Resources, not Objects

Keyur, you must think in terms of resources, not object methods. Nouns, not verbs. In a restful architecture you don't cause your person to talk, you listen to the person's words:

GET /persons/1

or, if you want to be fancy:

GET /persons/1/words

Likewise, you don't cause them to walk a step, you update the person with a new location:

PUT /persons/1
{ ..., "location": [[-100.0, 40.0]] }


PUT /persons/1/location
{ "location": [[-100.0, 40.0]] }

Matrix URIs? They're standard with Rails, but mainly to allow PUT operations to tunnel via POST from dumb clients like the browser:

POST /persons/1;edit
{ ..., "location": [[-100.0, 40.0]] }


Re: Resources, not Objects

Author: Christopher Schmidt

Ah, good, I knew something seem wrong, but I couldn't figure out what it was. Don't forget how to delete people! DELETE /persons/42

Re: Resources, not Objects

Author: Sean

Person 42, please report immediately to the disintegration chamber. Thank you.

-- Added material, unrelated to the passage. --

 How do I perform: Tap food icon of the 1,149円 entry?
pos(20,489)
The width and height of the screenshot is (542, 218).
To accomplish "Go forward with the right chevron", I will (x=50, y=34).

But everything may not be model-able as a resource...

Author: Keyur

Sean - first of all, thanks for the feedback. I am with you in that one should always think resources first when designing a REST API. But there are cases where you can't model everything as a resource - and not all reasons are technical in nature. For ex. your users are used to a certain vocabulary and if you define new terms it's that much more to educate them and something which might actually go against the grain of your system. Basically, I too would like to model everything as a resource first. But in situations where I have to introduce a verb, I'll have to go with one of the 3 approaches(or others if there are any) that I listed.

Re: Resources, not Objects

Author: Sean

I agree that there may be cases that can't be modeled restfully, but your Persons example is not one of them. What are the limits of REST? Are GIS systems more or less naturally restful? More, in my assessment, and I'll point to ArcSDE, PostGIS, and WxS as evidence. Each reduce GIS tasks to CRUD operations and, like you said, these map readily to REST. Still, REST is no silver bullet, and it would be good to identify classes of systems that don't benefit from restful architecture.